### WHAT IS BEING ASKED
Please reproduce the KMeans clustering exercise below in full, word for word.
-- Start of TEXT EXCERPT --
**Exercise 5 - Clustering**

---

In this exercise you will implement the KMeans clustering algorithm. The KMeans algorithm gather closer samples together by defining clusters. The idea is to find the K cluster centers which better divide the data. In this exercise you should implement the KMeans algorithm with random initialization. Then, implement the KMeans++ initialization method, which defines better initial cluster centers, to help achieving a better and quickier convergence.

In [None]:
# import libraries used during this exercise
# it may be necessary to uncomment the two following pip commands
#!pip3 install pandas
#!pip3 install matplotlib
import numpy as np
import pandas as pd
import matplotlib.pyplot as plt
# the core.py file contains the plottings and other pre-defined functions please, do NOT change them.
from mlrcv.core import *
%matplotlib notebook
%matplotlib inline

In this exercise we will use a dataset with $x_1$, $x_2$ values where it's possible to notice that the points accumulates over some regions. This suggests that using a clustering algorithm (KMeans) it would be possible to divide the data, defining clusters that can separate the data points into distinct classes.

In [None]:
# Dataset read
df = pd.read_csv('data/kmeanspp.csv')
x = df.values
plot_dataset(x)

**5.1 KMeans \[6\]**

---

Given the loaded dataset $x_1,x_2$ you should implement the class functions in the *kmeans.py* file to find the K-clusters. You can test different values for *k_clusters* to check the algorithm behavior. In this first task the following functions should be implemented:

**KMeans class:**
- *euclidean_distance*: calculate the euclidean distance between the $x$ samples and the K-centers
- *init_random_centers*: randomly initialize the K-centers
- *fit*: use the input data $x$ to find the K-centers to divide the data
- *predict_c*: predict $c_{pred}$ clusters from input $x$

(**Note:** on the *kmeans.py* you can use this function call *plot_clusters(x, self)* to plot the clusters during the data fit, so you can follow the clusters centers convergence)


In [None]:
from mlrcv.kmeans import *

# KMeans with random initialization
kmeans = KMeans(k_clusters=3, init_method='rand')
-- End of TEXT EXCERPT --
-- Start of RECORDED DATA --
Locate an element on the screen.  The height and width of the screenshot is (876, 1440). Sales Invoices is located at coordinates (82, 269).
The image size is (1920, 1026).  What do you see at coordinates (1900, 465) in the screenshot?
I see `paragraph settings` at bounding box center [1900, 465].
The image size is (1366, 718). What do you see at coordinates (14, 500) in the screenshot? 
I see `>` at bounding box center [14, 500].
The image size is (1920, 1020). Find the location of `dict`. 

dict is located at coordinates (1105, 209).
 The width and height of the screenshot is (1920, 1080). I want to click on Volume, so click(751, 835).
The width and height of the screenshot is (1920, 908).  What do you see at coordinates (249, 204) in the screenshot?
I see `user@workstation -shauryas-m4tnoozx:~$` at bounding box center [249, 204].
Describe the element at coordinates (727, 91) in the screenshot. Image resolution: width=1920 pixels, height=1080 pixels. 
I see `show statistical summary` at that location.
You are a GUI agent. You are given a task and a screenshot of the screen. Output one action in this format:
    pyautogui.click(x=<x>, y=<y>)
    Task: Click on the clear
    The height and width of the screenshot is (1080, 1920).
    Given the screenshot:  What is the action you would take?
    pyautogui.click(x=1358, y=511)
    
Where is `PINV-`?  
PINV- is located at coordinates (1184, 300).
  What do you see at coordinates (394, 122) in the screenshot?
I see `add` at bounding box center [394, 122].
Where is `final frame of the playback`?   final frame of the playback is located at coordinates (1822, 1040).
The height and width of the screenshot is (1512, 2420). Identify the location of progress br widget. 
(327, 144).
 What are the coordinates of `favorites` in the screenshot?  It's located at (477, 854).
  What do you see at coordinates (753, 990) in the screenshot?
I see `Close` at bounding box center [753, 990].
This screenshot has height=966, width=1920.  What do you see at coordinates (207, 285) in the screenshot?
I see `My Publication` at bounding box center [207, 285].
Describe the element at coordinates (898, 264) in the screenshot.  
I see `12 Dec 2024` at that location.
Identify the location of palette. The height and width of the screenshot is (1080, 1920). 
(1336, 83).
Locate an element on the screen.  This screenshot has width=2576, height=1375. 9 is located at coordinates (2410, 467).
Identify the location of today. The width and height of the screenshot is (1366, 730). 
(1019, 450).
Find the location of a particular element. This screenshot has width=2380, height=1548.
-- End of RECORDED DATA --
### WRITTEN ANSWER
**Exercise 5 - Clustering**

---

In this exercise you will implement the KMeans clustering algorithm. The KMeans algorithm gather closer samples together by defining clusters. The idea is to find the K cluster centers which better divide the data. In this exercise you should implement the KMeans algorithm with random initialization. Then, implement the KMeans++ initialization method, which defines better initial cluster centers, to help achieving a better and quickier convergence.

In [None]:
# import libraries used during this exercise
# it may be necessary to uncomment the two following pip commands
#!pip3 install pandas
#!pip3 install matplotlib
import numpy as np
import pandas as pd
import matplotlib.pyplot as plt
# the core.py file contains the plottings and other pre-defined functions please, do NOT change them.
from mlrcv.core import *
%matplotlib notebook
%matplotlib inline

In this exercise we will use a dataset with $x_1$, $x_2$ values where it's possible to notice that the points accumulates over some regions. This suggests that using a clustering algorithm (KMeans) it would be possible to divide the data, defining clusters that can separate the data points into distinct classes.

In [None]:
# Dataset read
df = pd.read_csv('data/kmeanspp.csv')
x = df.values
plot_dataset(x)

**5.1 KMeans \[6\]**

---

Given the loaded dataset $x_1,x_2$ you should implement the class functions in the *kmeans.py* file to find the K-clusters. You can test different values for *k_clusters* to check the algorithm behavior. In this first task the following functions should be implemented:

**KMeans class:**
- *euclidean_distance*: calculate the euclidean distance between the $x$ samples and the K-centers
- *init_random_centers*: randomly initialize the K-centers
- *fit*: use the input data $x$ to find the K-centers to divide the data
- *predict_c*: predict $c_{pred}$ clusters from input $x$

(**Note:** on the *kmeans.py* you can use this function call *plot_clusters(x, self)* to plot the clusters during the data fit, so you can follow the clusters centers convergence)


In [None]:
from mlrcv.kmeans import *

# KMeans with random initialization
kmeans = KMeans(k_clusters=3, init_method='rand')